This task calls for copying every line of the records that includes the word "Collapse".

━━ Listed records ━━

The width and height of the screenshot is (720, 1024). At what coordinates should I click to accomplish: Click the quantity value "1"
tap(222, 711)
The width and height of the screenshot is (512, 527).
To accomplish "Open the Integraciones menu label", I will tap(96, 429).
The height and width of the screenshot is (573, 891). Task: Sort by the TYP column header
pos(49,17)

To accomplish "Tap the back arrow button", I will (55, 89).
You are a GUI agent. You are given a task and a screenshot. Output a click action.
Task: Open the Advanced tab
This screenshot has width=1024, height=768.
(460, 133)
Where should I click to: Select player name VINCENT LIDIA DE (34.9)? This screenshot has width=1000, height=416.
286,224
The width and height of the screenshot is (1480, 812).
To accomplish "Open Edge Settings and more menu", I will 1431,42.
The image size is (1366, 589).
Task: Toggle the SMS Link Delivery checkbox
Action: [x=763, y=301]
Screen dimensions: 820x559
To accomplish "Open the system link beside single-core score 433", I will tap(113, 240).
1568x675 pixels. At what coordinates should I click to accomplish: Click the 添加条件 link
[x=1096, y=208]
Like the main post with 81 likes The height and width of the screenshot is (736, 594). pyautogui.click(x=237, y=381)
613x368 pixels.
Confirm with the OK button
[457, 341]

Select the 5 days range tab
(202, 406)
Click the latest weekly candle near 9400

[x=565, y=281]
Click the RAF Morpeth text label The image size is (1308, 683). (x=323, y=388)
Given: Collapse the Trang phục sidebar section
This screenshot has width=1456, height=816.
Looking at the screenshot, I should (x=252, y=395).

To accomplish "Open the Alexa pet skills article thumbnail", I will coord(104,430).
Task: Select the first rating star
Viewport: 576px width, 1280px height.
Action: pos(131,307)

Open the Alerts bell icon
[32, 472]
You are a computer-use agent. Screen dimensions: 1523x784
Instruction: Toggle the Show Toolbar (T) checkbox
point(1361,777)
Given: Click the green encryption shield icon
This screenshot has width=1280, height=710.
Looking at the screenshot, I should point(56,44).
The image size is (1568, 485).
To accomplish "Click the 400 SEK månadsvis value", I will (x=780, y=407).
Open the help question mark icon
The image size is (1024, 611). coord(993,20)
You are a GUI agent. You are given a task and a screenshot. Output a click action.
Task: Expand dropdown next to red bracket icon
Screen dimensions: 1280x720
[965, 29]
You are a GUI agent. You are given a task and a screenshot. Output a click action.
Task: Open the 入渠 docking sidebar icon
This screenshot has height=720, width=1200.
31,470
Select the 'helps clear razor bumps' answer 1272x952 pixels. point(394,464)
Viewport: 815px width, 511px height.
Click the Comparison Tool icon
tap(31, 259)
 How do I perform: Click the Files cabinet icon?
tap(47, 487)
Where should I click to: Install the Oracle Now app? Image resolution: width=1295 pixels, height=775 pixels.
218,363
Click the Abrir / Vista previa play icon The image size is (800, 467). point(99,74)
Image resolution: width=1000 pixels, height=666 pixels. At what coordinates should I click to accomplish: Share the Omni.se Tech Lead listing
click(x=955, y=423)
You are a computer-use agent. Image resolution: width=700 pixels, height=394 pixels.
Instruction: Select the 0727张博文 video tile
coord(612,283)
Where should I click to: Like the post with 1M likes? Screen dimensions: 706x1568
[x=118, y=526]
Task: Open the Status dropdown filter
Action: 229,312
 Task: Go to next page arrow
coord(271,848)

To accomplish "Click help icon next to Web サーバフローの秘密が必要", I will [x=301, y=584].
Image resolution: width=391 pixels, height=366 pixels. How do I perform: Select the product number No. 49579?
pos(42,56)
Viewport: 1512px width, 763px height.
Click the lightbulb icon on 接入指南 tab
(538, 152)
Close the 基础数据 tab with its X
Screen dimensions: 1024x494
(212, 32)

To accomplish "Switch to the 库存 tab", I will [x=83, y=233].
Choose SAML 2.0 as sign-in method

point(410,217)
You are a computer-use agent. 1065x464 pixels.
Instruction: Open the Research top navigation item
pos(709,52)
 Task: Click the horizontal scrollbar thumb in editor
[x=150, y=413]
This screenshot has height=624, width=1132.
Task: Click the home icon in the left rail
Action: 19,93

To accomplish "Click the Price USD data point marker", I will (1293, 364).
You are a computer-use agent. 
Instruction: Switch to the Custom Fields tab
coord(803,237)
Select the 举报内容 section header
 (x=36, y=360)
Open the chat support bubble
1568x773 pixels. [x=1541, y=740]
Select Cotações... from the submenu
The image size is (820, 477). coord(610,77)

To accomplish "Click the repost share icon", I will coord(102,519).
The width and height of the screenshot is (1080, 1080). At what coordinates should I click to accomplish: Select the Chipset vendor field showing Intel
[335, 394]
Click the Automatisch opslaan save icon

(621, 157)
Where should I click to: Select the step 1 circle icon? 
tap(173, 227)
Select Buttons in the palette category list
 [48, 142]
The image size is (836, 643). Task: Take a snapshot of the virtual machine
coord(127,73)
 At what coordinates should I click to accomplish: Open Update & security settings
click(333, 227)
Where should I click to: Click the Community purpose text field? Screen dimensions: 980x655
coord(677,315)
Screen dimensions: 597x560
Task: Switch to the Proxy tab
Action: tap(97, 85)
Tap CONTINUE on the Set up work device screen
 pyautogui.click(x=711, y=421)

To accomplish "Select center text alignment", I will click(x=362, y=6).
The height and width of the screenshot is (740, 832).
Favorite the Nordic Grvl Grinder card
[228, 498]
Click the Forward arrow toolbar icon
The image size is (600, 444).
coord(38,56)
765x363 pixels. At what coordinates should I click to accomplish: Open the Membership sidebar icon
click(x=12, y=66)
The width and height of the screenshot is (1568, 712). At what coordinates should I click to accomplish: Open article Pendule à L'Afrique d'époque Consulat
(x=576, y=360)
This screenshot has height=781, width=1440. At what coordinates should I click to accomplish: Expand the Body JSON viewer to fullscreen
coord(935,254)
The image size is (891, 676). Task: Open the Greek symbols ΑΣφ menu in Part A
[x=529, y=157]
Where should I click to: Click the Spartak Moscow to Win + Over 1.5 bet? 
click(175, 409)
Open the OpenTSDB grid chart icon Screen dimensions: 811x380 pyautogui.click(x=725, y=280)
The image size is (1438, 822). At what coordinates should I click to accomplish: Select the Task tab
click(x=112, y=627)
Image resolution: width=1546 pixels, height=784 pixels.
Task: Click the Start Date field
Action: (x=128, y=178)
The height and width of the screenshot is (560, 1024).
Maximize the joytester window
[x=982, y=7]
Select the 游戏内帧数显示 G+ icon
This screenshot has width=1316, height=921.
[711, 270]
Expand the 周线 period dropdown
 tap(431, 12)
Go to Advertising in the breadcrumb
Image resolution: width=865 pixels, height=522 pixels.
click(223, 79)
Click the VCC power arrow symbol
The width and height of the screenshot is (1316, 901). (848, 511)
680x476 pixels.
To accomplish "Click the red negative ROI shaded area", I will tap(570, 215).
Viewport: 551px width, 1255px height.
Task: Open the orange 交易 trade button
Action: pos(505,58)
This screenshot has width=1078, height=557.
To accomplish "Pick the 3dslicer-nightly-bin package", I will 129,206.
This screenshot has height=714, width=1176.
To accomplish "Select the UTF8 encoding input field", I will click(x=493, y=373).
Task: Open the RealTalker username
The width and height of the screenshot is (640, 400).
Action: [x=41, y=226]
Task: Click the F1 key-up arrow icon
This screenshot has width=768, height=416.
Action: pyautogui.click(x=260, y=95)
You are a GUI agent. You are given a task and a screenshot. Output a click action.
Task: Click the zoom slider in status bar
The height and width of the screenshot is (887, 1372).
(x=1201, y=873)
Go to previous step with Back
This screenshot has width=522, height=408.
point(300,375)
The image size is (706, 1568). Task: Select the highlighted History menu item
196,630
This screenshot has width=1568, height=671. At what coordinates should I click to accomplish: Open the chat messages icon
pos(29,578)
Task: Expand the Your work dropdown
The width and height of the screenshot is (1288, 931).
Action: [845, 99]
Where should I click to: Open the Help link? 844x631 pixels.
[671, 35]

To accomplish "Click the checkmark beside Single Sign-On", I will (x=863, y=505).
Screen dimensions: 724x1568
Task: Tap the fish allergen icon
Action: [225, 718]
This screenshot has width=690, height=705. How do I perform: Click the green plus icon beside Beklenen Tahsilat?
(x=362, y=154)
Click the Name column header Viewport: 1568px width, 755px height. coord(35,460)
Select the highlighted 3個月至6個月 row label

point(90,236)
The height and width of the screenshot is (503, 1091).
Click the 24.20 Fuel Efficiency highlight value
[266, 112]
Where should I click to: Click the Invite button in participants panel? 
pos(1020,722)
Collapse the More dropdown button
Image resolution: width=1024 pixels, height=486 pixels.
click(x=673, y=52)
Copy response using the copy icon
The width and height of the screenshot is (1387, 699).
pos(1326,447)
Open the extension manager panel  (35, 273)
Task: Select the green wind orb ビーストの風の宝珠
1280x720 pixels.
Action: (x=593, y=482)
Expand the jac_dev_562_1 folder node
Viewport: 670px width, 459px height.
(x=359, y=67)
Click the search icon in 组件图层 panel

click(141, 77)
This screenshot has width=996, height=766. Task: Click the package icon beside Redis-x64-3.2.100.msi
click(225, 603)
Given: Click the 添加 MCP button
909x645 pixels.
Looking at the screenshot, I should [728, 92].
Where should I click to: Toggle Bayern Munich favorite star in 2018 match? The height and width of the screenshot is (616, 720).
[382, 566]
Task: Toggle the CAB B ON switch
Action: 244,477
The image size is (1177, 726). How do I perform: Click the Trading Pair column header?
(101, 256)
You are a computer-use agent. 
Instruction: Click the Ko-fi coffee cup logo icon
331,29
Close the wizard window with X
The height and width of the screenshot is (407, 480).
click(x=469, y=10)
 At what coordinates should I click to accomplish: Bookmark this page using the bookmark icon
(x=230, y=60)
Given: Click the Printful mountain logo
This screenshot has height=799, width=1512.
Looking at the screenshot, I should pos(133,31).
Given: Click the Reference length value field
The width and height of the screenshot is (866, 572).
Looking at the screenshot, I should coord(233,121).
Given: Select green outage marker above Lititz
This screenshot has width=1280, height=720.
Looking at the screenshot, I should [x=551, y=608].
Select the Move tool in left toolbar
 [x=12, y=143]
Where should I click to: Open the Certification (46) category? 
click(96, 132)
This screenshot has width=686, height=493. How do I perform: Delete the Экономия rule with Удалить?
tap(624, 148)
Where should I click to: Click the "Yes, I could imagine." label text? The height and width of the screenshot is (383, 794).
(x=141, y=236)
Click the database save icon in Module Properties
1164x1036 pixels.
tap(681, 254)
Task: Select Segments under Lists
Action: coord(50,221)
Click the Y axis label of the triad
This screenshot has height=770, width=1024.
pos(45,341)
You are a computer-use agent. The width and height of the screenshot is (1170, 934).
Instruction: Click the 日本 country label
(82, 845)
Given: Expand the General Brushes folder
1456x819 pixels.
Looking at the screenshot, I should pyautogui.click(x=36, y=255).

━━━

* Answer section *
Given: Collapse the Trang phục sidebar section
Collapse the More dropdown button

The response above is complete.